Il se faisait maints et maints reproches. Mais n'était-ce
pas trop tard pour se maudire ?
Tomoki
ouvrit la bouche pour appeler à l'aide mais fut bâillonné
à nouveau par les lèvres de son agresseur.
« -
Vous êtes bien nombreux pour maîtriser un garçon
aussi fragile d'apparence. Mais n'est ce pas après tout
l'habitude des lâches ? » susurra une voix
non loin d'eux.
Le garçon
rouvrit les yeux et aperçut dans un coin plus sombre de la
ruelle une silhouette adossée à un mur avec
nonchalance. Le blondinet qui l'avait traîné dans ce
piège se retourna, surpris, et afficha ensuite un air qui se
voulait menaçant.
« -
Casse toi de là, ceux sont pas tes affaires !
« -
Qu'en sais-tu ? » rétorqua du tac au tac
l'inconnu. Il s'avança enfin et la première chose
que remarqua Tomoki fut la longueur de ses cheveux noirs. Vraiment
longs… Et brillants… Un peu comme ceux d'une femme. Mais son
regard n'avait rien de doux. Ses yeux d'un marron doré
exprimait une grande froideur et sévérité, ainsi
que du dégoût. Il était grand, comparé aux
voyous et au garçon, pourvu d'un corps musclé et
félin. « Vous ne devriez pas rester là,
quelqu'un pourrait être blessé… » Sa voix
sous-entendait que ce ne serait certainement pas lui qui finirait à
l'hôpital.
En
diplomatie, on avait déjà vu mieux.
Tomoki paniqua un peu plus lorsque le blondinet sorti un couteau à
cran d'arrêt de sa poche. L'inconnu ne cilla quasiment pas,
seuls ses sourcils se froncèrent pour marquer une légère
contrariété. Le voyou s'approcha en agitant son
couteau, l'homme aux longs cheveux noir resta de marbre. Et lorsque
le couteau fila vers lui, il ne fit rien pour l'éviter. Par
contre, son pied fusa et l'arme s'envola pour retomber quelques
mètres plus loin en tintant. Second coup de pied, cette fois
ci dans le visage de l'inconscient.
Quelque
chose craqua, un craquement vraiment affreux. Le blond se tenait à
présent le nez et du sang coulait abondamment d'entre ses
doigts. Les deux autres paraissaient hésiter à présent,
peut-être sentaient-ils qu'ils étaient tombés
sur plus fort qu'eux. Cinq secondes plus tard, ils avaient
finalement décidé de fuir sans demander leur reste.
Tomoki,
comme deux ronds de flan abandonnés dans une assiette après
un copieux repas, restait à fixer celui qui lui était
venu en aide. Se demandant s'il devait le remercier de tout son
cœur ou le supplier de ne pas lui faire de mal.
« -
Faut-il être idiot pour venir dans un endroit pareil… ! »
le sermonna son sauveur.
« -
Qui êtes-vous ? » demanda Tomoki sur la
défensive.
« -
Je m'appelle Xuě Fēng. »
Le
premier mensonge venait d'être prononcé.
Mais
Tomoki l'ignorait. Lorsque l'homme le tira par le bras pour le
traîner hors de cette ruelle insalubre, il se laissa faire sans
protester. Ne pouvant quitter des yeux sa haute stature, ses cheveux
si noirs et longs… Son visage.
Le
papillon avait trouvé un autre objet de fascination. Son cœur
se mit à battre plus rapidement. Non pas de peur mais
d'excitation.
1 -
Après recherche dans mon dico chinois… Táo (陶) signifie vraiment poterie ou terre cuite…

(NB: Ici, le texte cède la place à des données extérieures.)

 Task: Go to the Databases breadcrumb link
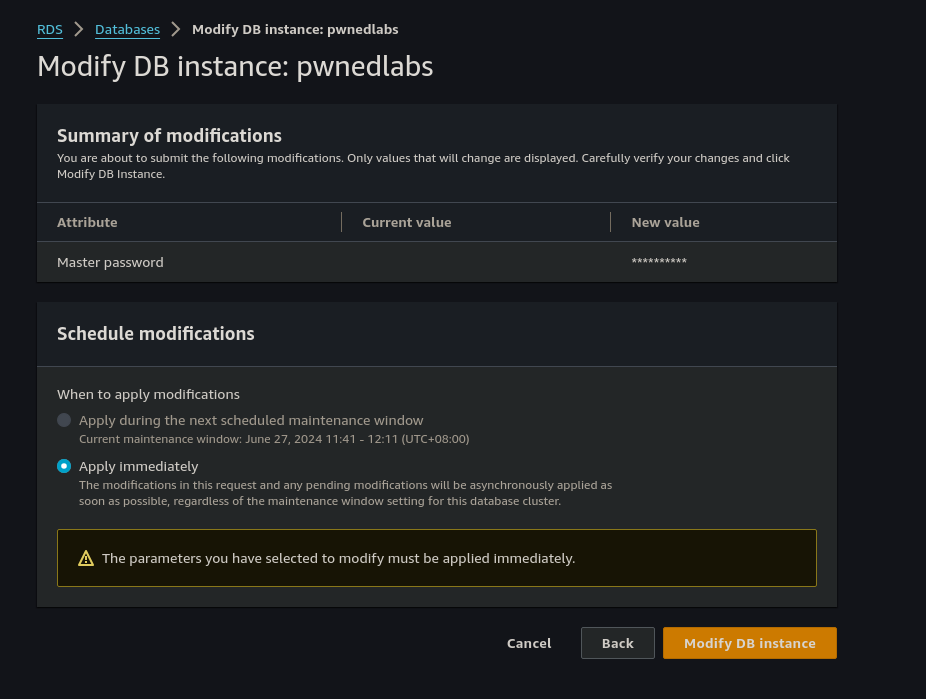coord(127,30)
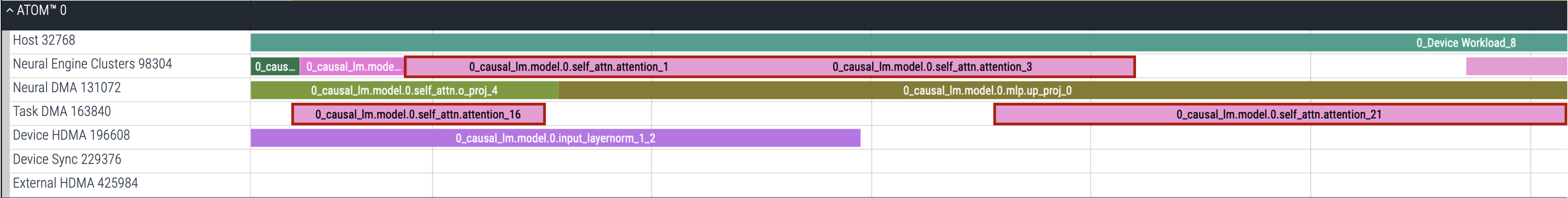This screenshot has height=198, width=1568.
Task: Click the dark green 0_caus… slice
Action: [274, 67]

2 - Oui, il me fait penser à
un hamster, il suffit de voir son expression quand il se blesse au
doigt, il a les yeux d'Hamtaro…
3 - Je n'ai pas trouvé l'âge
exact de la majorité en Chine mais le droit de vote est à
18 ans, donc j'en ai déduit que… Au Japon, on est encore
mineur jusqu'à l'âge de 20 ans, âge à
partir duquel on peut seulement voter, fumer et boire de l'alcool.